*Work order:* Gather every line below where "window" appears.

Collected data
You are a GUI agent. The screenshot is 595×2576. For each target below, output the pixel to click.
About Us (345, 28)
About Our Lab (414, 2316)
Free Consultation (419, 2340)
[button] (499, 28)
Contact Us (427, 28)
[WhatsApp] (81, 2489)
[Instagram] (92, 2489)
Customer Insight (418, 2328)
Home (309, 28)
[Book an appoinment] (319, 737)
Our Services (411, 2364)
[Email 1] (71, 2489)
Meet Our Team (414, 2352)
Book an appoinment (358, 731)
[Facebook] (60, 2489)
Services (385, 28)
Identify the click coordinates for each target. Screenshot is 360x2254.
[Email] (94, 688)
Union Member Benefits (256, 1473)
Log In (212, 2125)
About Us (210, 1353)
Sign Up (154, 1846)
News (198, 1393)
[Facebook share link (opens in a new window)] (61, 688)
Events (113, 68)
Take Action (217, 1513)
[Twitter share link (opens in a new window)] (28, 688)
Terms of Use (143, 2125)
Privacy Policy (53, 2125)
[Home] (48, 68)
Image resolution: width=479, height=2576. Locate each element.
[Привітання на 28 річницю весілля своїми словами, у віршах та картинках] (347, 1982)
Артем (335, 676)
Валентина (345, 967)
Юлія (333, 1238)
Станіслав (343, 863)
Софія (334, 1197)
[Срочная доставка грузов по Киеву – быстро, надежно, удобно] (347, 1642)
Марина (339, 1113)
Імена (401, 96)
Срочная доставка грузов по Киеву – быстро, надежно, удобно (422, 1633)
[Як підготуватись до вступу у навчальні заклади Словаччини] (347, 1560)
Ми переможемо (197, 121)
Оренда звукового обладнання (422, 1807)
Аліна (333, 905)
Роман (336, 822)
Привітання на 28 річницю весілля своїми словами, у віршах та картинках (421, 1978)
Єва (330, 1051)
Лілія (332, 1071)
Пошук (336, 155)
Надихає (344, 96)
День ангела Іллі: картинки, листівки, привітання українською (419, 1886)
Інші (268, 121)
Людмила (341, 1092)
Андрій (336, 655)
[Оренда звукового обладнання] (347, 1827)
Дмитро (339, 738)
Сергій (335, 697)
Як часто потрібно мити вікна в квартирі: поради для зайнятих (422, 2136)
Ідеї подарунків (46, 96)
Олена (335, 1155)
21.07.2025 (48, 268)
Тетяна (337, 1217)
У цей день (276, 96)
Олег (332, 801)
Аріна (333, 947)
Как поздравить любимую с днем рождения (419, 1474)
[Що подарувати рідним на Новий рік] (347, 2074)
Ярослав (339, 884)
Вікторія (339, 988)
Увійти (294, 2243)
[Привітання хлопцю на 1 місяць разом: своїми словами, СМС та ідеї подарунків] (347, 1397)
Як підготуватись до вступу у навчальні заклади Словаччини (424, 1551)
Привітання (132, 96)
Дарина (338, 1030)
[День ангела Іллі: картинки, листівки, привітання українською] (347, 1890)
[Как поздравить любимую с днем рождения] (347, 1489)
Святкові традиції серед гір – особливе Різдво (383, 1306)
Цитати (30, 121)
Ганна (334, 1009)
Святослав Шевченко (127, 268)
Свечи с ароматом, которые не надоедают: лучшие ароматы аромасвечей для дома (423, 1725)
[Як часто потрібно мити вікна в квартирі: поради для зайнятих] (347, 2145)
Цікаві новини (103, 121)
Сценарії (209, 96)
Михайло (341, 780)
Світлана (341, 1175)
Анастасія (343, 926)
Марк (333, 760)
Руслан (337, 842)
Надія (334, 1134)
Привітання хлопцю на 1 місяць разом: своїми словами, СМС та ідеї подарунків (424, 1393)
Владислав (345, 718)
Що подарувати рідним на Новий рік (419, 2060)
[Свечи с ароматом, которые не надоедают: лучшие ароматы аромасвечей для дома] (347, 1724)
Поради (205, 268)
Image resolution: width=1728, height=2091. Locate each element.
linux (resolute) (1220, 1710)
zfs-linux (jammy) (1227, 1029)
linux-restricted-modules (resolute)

*Solution to the exercise:*
[Facebook share link (opens in a new window)] (61, 688)
[Twitter share link (opens in a new window)] (28, 688)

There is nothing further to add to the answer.